Cretin-Derham Hall High School (CDH) is a private, co-educational Catholic high school in Saint Paul, Minnesota operated by the Archdiocese of Saint Paul and Minneapolis. It is co-sponsored by the Brothers of the Christian Schools and the Sisters of St. Joseph of Carondelet.

Cretin High School was named for Joseph Crétin, the first Catholic bishop of Saint Paul, while Derham Hall High School was named for Hugh Derham, a Minnesotan farmer who donated money to start an all-female Catholic boarding school.

History

The present-day Cretin-Derham Hall is the result of a merger between Cretin High School and Derham Hall in 1987. Cretin was founded  in 1871 as a secondary school for boys by the Christian Brothers.  In the late 1800s, the school incorporated a mandatory program of instruction grounded in the tradition of a military institute, which makes it one of the oldest such programs in the United States.  Instruction included lessons in leadership, close-order drill and ceremonies, and numerous other strictly non-combat-related instruction designed to instill a sense of discipline and order in all aspects of student life.  The National Defense Act of 1916 created the Reserve Officers' Training Corps (ROTC), a more formalized program of instruction with national oversight for training standards and a provision for active duty and retired soldiers and officers as instructors. Cretin's "military program" became one of the first Junior ROTC (JROTC) programs in the country, and participation remained mandatory for all students until the early 1980s, when it became voluntary.

Derham Hall was established by the Sisters of St. Joseph of Carondelet in 1905 as a college preparatory school for girls and was originally located on the campus of St. Catherine University (then the College of St. Catherine) in the original building, Derham Hall. In 1987, the two merged to become Cretin-Derham Hall, a co-educational institution. The original building on the St. Catherine campus is listed on the National Register of Historic Places.

Athletics
Cretin-Derham Hall is part of the Suburban East Conference in the Minnesota State High School League. Prior to joining the Suburban East Conference, Cretin-Derham Hall played in the Saint Paul City Conference for twenty six years. The Raiders won their tenth state championship in football in 2009 with a 16–5 win over Eden Prairie in the title game. The Raiders most recently captured its third state championship in 2018 with 79–78 win over Apple Valley when Daniel Oturu scored the game-winner on an alley-oop dunk with .5 seconds remaining that was nationally recognized on ESPN.

State championships

Theater

Cretin-Derham Hall additionally has a theater program both in terms of co-curricular and extracurricular opportunities. The Cretin-Derham Hall theater department has achieved first place in the Minnesota State High School League One Act Competition although the school no longer participates.

Collection entries:
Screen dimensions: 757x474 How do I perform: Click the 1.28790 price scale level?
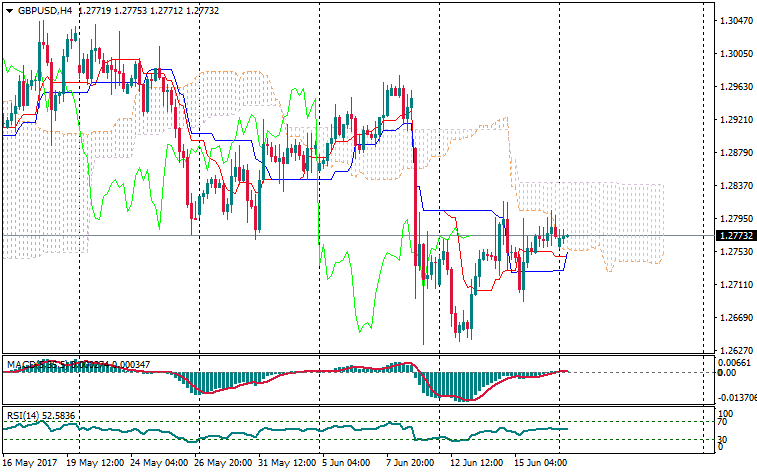(x=735, y=153)
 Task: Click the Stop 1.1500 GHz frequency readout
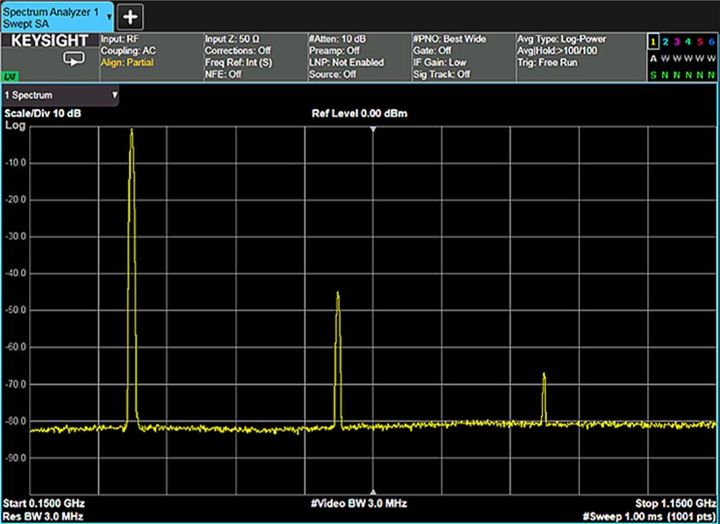point(675,502)
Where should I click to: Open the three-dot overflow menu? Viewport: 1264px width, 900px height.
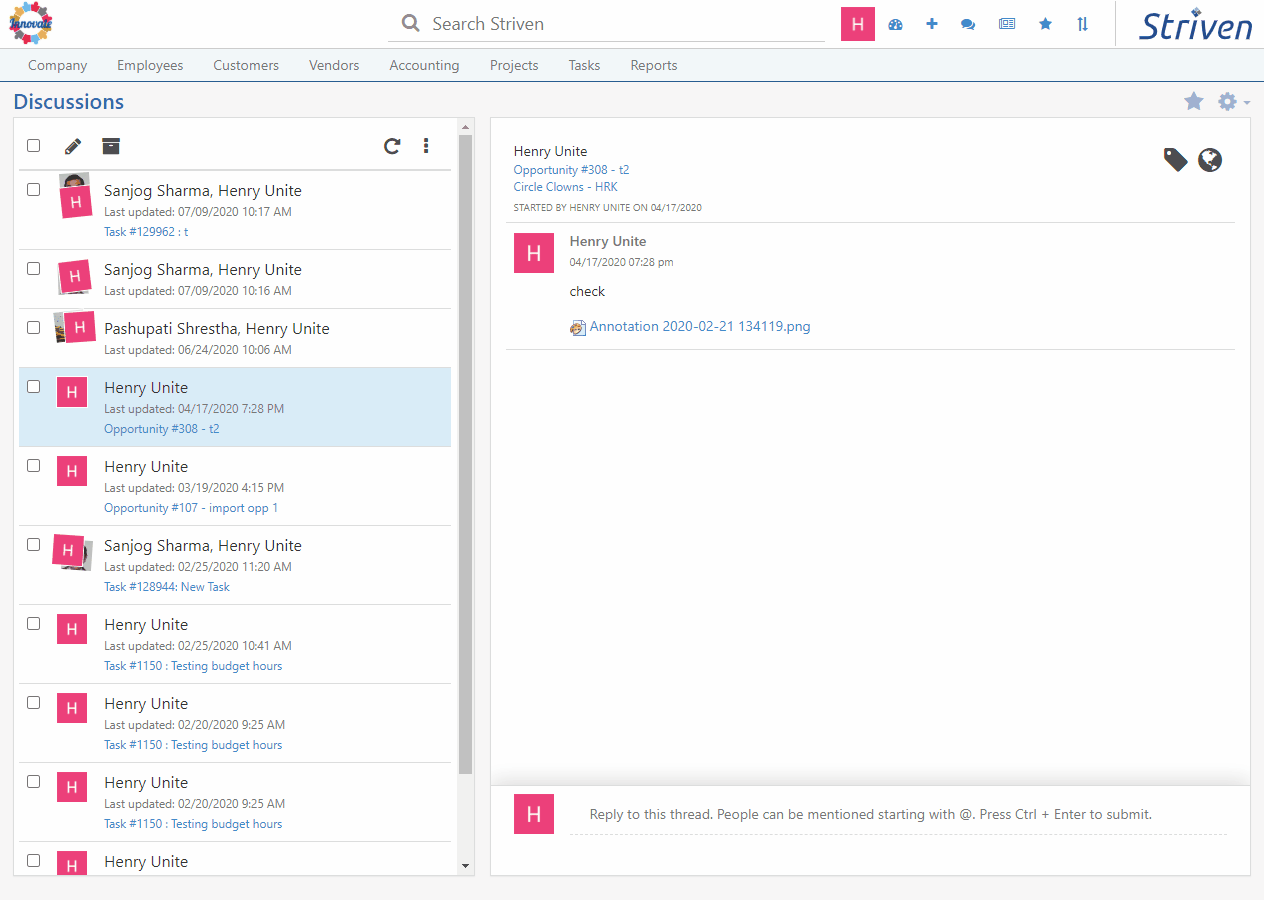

■ Exercise tasks ■
a) Answer these questions using the passage about Cretin-Derham Hall:
(i) Who was Derham Hall High School named for?
(ii) In what year did Cretin High School and Derham Hall merge?
(iii) Before joining the Suburban East Conference, which conference did Cretin-Derham Hall play in, and for how many years?
b) Edit the passage about Cretin-Derham Hall starting at "State championships" and ending at "no longer participates.", swapping "additionally" for "also".

■ Solutions by task ■
a)
(i) Hugh Derham, a Minnesotan farmer who donated money to start an all-female Catholic boarding school.
(ii) 1987.
(iii) The Saint Paul City Conference, for twenty-six years.

b)
State championships

Theater

Cretin-Derham Hall also has a theater program both in terms of co-curricular and extracurricular opportunities. The Cretin-Derham Hall theater department has achieved first place in the Minnesota State High School League One Act Competition although the school no longer participates.